Re: API freezing ...



Michael Meeks <michael ximian com> writes: 
>         It is my belief that people are overstepping themselves here;   
> while we all want to get Gnome 2.0 out _quickly_ - it is also my belief
> that bringing in a cumbersome procecess ( of facism ) is not a sensible
> way to achieve this whatsoever.

It certainly is - what else do you propose? This is how this problem
is normally solved in projects I've been involved in, commercial and
otherwise.

>         It is clear that we need to harden our freeze - but at the same
> time, allow changes that have little or no upstream impact to be made
> without a long delay. I think that (limited) API additions are fairly     
> reasonable, occasional breaking of bin-compat fair enough, and that as
> long as we can maintain this we are heading in the right direction
> currently - and there is no need for sudden knee jerk, un-discussed
> reactions.

There is no sudden knee-jerk here, there is enforcement of a deadline
that's already 2 weeks old in its most-recently-delayed incarnation.

API additions (and even changes) are still allowed, they just need to
be approved by the release team in advance.

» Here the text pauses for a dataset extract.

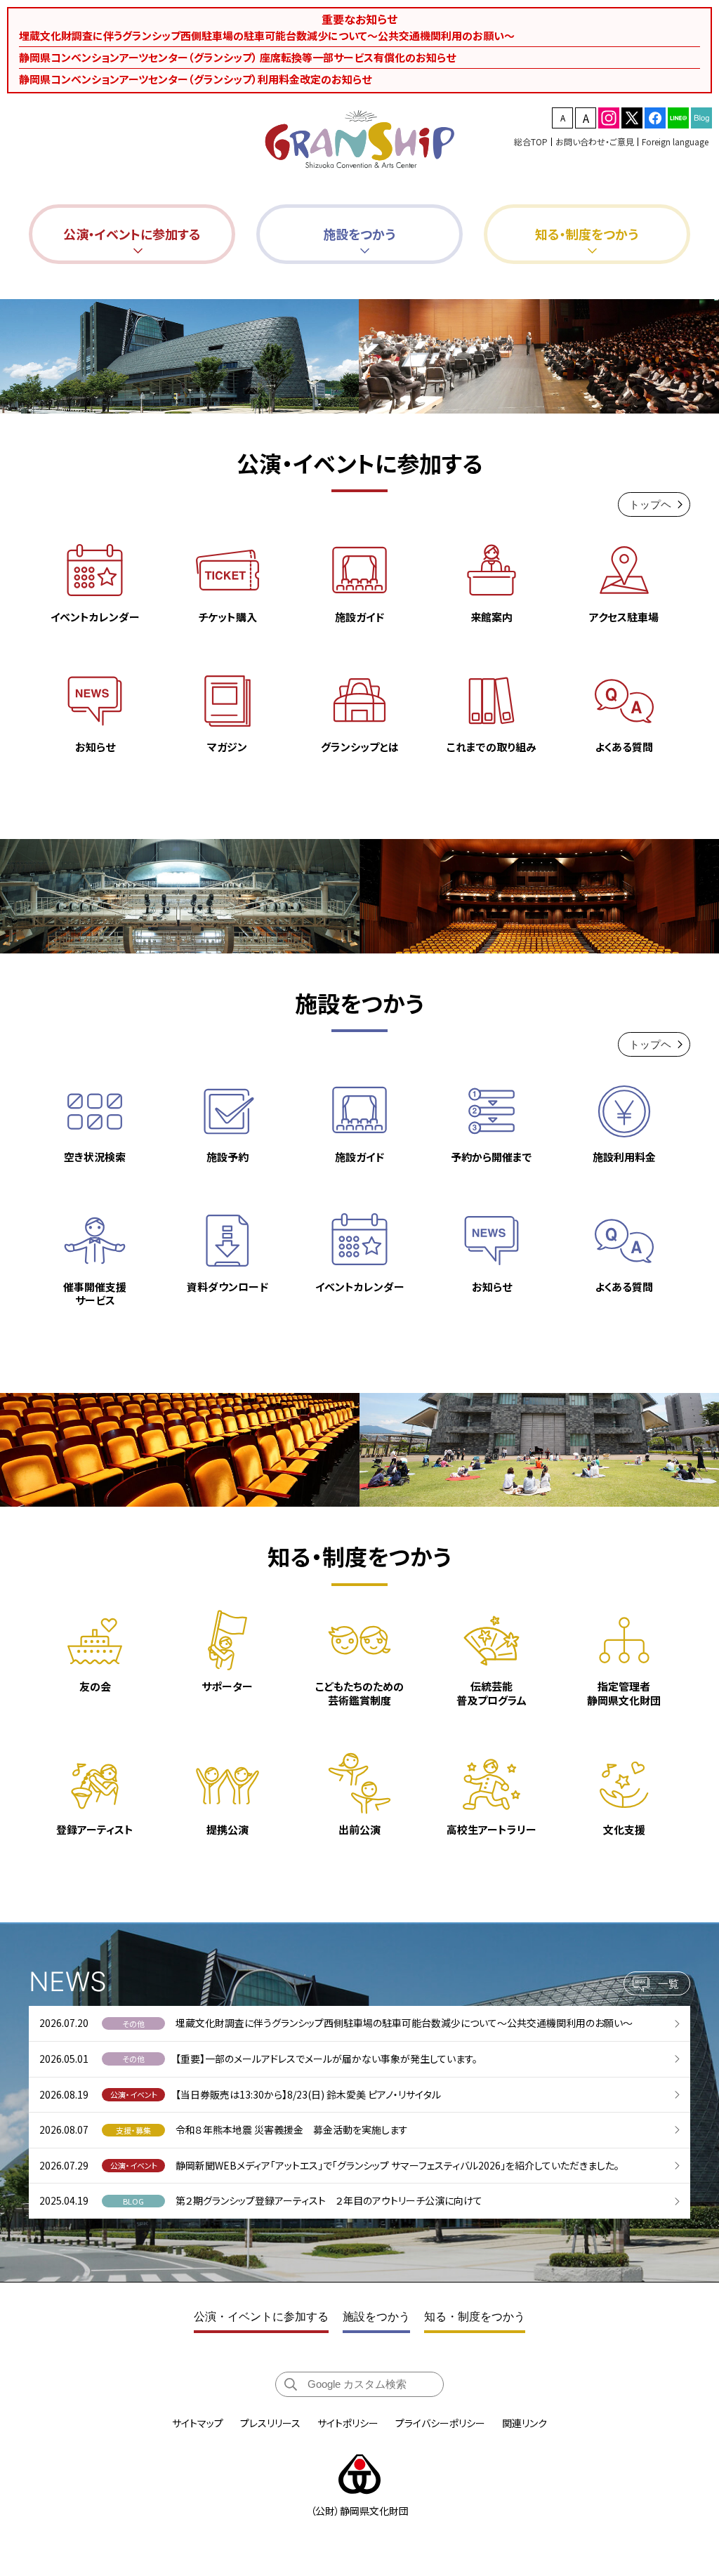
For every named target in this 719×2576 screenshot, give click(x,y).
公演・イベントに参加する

They will approve truly
essential patches, e.g. accessibility stuff since working
accessibility is a release requirement.

I don't think there's any need to panic, just go to the extra effort
to post changes for the release team to approve, and review what stuff
in CVS will break when a change is made. We are certainly at a
point in the release cycle where everyone needs to be warned about
changes, anyway - we need to be working on the desktop, not libs.
i.e. there is a need to post warnings about changes anyway.
   
>         Wonderful; and I do see this as a pre-condition for hard freezing
> anything sitting on top of Gtk+ / glib.

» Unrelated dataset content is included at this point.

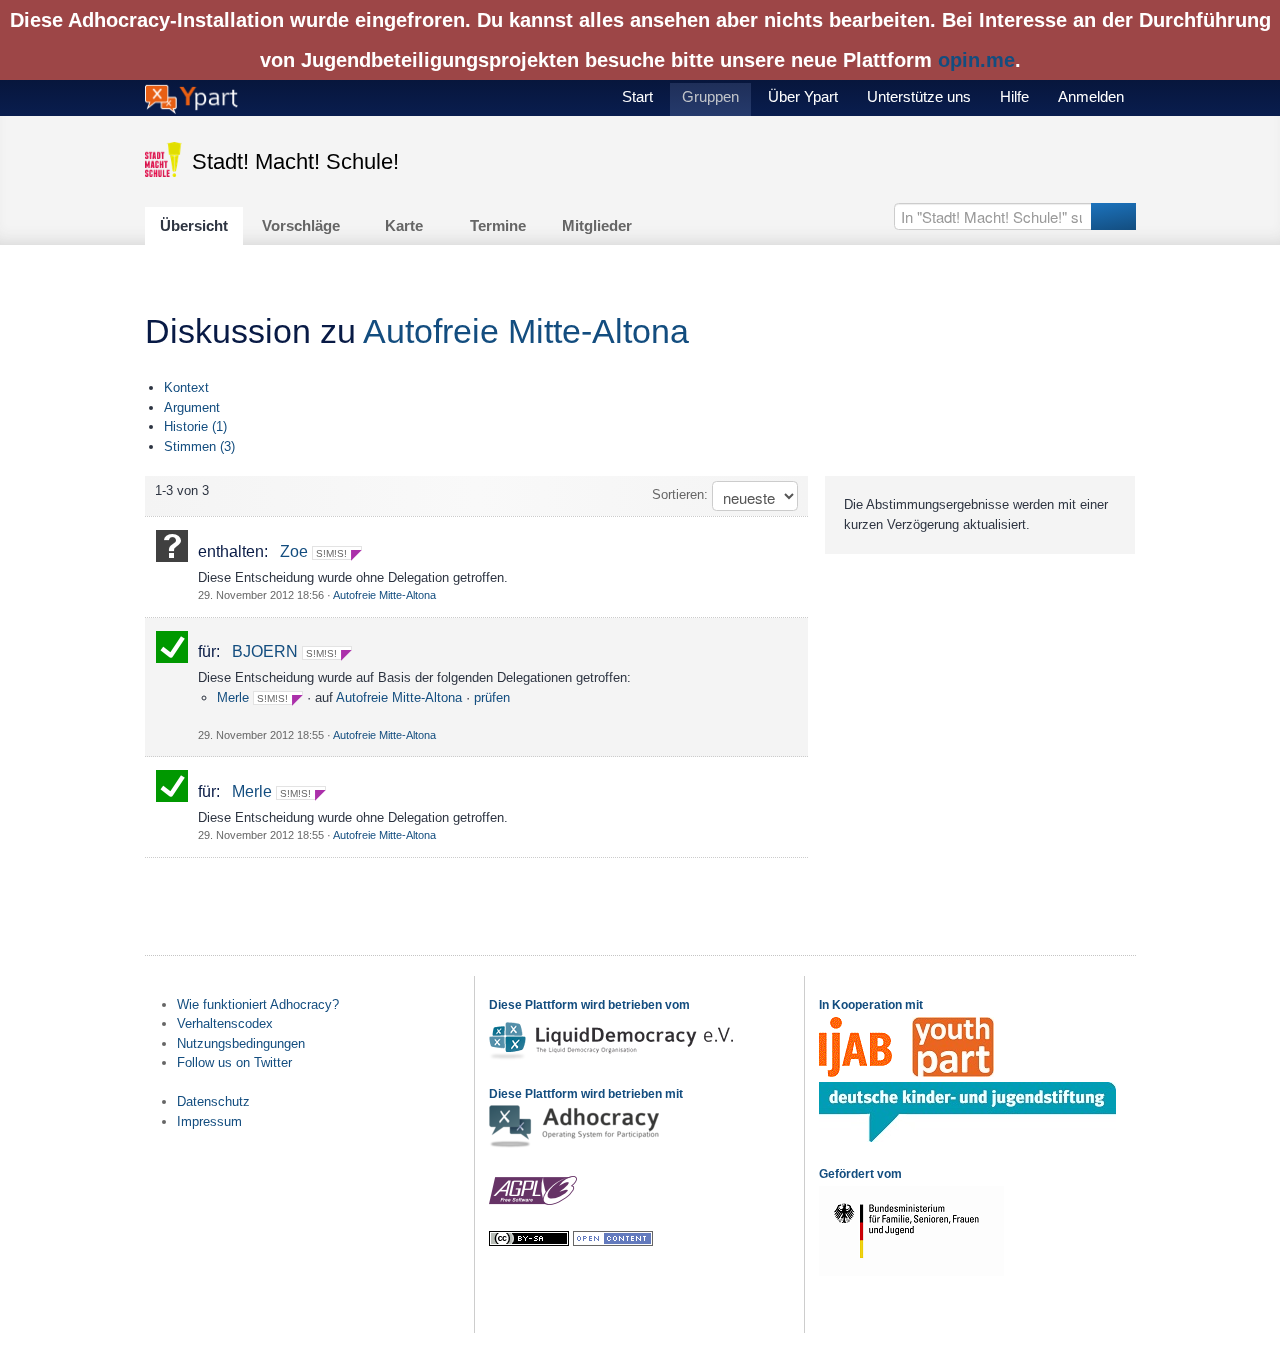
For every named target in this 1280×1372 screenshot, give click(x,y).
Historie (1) (195, 426)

It really isn't, the expected changes are _extremely_ limited in scope
and should not require changes to API of any other libs.

> Furthermore, I see a lack of real
> API use as a more compelling reason not to hard freeze something - that we
> will later have to totaly re-invent, or laboriously work around.

Life sucks, we'll fix it in 2.2. We have already punted numerous GTK
changes that we know full well will have to be worked around or
reinvented later.

>         It's only now as we start to port Nautilus, that we realize
> various things can be shared, made more optimal, moved, massaged etc. to
> make everything better.

On the other hand, Nautilus worked with the 1.x platform. We're at
least that good in 2.0. So Nautilus will work fine.

FWIW most of eel-gtk-extensions.c was either converted to trivial
wrappers of GTK, or IMO not really worth putting in a library.  So
sharing is already much better.

> > We'll make sure we mail gnome-2-0-list about any changes we make this
> > week that might have a downstream impact. (*)
> 
>         I propose that we forestall any hard API freezing action until at
> least Gtk+ and below is hard frozen.

I propose that if GTK changes in the next week actually change what
the API above GTK should be, then the release team can make an
exception. Thus addressing your concern without opening a full-on
loophole.
 
>         This of course being a painful change that will require a
> re-release of nearly everything that uses Gtk+ :-)

But that will not require API changes to any of those things.

> also - it seems
> somewhat strange not to re-use these ( relatively large ) marshallers, or
> is the 'random' the key here ?

See gtk-devel-list archives, take it up on that list.

> eg. Jacob should
> sort out his libglade issues and get them committed if neccessary.

Jacob's change is necessary, so I would expect it to be
approved. However, it's good that it was posted to the list, so we all
got fair warning, and confirmed that it was needed.